**Source records**:
────────────────────────────────────────

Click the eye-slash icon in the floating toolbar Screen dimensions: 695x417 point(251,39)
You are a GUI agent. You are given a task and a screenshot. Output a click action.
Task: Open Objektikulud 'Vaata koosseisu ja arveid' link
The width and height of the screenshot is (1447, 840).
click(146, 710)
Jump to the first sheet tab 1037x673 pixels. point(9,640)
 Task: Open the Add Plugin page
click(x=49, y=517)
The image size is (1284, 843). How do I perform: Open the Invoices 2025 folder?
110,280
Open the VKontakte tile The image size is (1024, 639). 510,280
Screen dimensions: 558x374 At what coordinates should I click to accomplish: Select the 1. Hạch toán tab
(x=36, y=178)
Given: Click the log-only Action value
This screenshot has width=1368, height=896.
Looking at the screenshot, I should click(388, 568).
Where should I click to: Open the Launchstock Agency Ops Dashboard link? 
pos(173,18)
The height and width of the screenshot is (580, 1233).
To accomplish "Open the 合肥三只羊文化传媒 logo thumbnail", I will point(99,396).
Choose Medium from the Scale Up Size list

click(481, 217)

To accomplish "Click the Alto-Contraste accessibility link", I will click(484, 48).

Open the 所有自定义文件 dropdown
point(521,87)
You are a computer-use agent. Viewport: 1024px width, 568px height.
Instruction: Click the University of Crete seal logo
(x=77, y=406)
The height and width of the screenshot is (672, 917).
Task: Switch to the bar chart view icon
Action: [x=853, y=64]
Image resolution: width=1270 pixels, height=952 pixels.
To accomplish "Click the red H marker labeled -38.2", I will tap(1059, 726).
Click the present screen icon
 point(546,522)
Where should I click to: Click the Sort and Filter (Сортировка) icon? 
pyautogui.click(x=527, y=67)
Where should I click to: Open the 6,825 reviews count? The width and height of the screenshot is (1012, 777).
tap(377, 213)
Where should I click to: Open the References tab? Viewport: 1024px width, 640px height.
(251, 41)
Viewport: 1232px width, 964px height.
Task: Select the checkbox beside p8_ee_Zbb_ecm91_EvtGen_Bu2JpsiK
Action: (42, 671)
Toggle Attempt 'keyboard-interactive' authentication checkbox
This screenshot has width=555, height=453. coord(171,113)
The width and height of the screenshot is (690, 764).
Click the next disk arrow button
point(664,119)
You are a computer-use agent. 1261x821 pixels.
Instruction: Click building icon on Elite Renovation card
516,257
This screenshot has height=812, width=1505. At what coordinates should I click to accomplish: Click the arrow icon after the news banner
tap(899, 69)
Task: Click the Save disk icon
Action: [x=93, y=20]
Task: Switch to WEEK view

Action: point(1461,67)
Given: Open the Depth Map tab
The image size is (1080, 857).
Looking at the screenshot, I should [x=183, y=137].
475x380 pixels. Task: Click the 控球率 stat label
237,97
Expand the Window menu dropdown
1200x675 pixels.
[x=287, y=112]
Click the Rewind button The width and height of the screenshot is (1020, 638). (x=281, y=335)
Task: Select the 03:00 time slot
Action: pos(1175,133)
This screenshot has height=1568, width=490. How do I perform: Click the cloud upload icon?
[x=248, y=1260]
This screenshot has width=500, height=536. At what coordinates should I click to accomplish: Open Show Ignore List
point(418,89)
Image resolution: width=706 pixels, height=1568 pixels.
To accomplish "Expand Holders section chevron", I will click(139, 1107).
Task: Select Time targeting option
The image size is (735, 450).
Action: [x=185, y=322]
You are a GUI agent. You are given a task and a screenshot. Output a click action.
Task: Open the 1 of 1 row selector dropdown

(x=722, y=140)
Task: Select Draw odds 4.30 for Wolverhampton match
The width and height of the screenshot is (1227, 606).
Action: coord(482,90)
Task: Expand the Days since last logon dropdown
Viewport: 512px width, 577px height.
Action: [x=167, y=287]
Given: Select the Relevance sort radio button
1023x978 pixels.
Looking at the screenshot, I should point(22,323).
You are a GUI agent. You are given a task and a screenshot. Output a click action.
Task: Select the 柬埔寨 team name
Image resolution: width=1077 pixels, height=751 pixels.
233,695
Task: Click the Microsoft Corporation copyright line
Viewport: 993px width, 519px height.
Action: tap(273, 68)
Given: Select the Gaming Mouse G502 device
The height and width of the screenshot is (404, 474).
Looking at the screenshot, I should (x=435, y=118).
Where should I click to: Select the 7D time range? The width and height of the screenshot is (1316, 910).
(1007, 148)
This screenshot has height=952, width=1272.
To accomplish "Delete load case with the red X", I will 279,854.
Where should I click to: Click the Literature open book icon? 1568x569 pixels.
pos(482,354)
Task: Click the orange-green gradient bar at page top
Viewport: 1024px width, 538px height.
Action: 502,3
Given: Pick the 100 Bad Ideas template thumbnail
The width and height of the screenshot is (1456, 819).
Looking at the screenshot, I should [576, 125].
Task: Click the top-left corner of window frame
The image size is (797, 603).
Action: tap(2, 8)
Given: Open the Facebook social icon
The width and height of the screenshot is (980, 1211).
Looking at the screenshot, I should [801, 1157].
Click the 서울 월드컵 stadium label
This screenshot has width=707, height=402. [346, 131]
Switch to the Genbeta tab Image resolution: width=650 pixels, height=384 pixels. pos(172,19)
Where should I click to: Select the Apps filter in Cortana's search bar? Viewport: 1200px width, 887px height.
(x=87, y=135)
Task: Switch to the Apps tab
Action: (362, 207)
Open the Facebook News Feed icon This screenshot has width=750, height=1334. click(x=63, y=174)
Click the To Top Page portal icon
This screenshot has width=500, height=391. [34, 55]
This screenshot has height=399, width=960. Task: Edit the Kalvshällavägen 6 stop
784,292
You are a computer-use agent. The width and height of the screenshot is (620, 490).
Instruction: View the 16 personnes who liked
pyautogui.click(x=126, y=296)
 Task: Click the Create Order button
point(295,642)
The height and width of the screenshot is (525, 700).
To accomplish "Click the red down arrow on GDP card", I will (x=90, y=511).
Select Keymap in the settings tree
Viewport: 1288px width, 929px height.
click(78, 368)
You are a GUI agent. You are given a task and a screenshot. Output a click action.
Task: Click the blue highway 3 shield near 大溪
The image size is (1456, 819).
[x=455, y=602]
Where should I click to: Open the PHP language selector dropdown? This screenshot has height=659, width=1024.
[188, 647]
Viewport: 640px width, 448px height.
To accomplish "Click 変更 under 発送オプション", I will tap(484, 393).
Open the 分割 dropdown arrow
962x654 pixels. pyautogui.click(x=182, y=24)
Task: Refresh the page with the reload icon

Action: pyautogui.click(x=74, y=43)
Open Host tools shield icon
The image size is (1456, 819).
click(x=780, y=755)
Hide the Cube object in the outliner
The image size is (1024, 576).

────────────────────────────────────────

**Problem**:
Go through the data above and copy each line in which "will" appears.

**Result below**:
To accomplish "Open the 合肥三只羊文化传媒 logo thumbnail", I will point(99,396).
To accomplish "Click the Alto-Contraste accessibility link", I will click(484, 48).
To accomplish "Click the red H marker labeled -38.2", I will tap(1059, 726).
To accomplish "Expand Holders section chevron", I will click(139, 1107).
To accomplish "Delete load case with the red X", I will 279,854.
To accomplish "Click the red down arrow on GDP card", I will (x=90, y=511).
To accomplish "Click 変更 under 発送オプション", I will tap(484, 393).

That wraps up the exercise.